** Exercise **
Lines below that include "screenshot" are the answer; copy each one.

** Data extract **
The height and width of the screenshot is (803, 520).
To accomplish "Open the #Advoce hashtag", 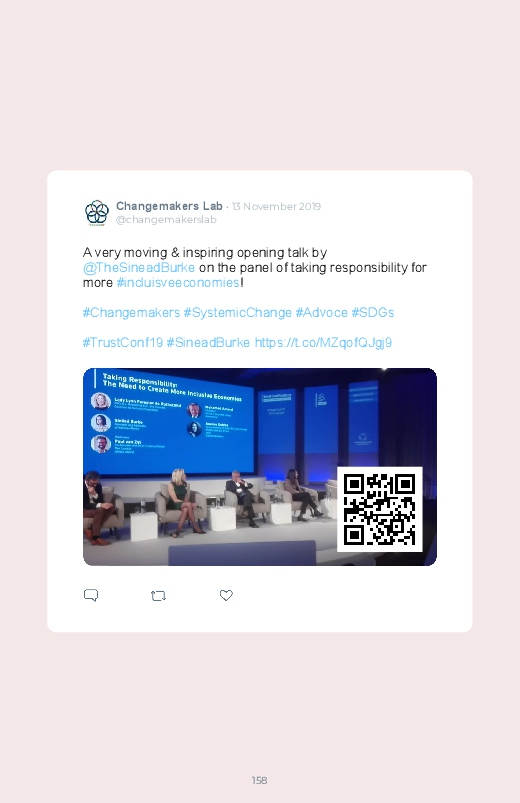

...

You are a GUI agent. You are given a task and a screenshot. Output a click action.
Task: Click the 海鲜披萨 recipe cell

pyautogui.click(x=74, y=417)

** Result of this task **
The height and width of the screenshot is (803, 520).
You are a GUI agent. You are given a task and a screenshot. Output a click action.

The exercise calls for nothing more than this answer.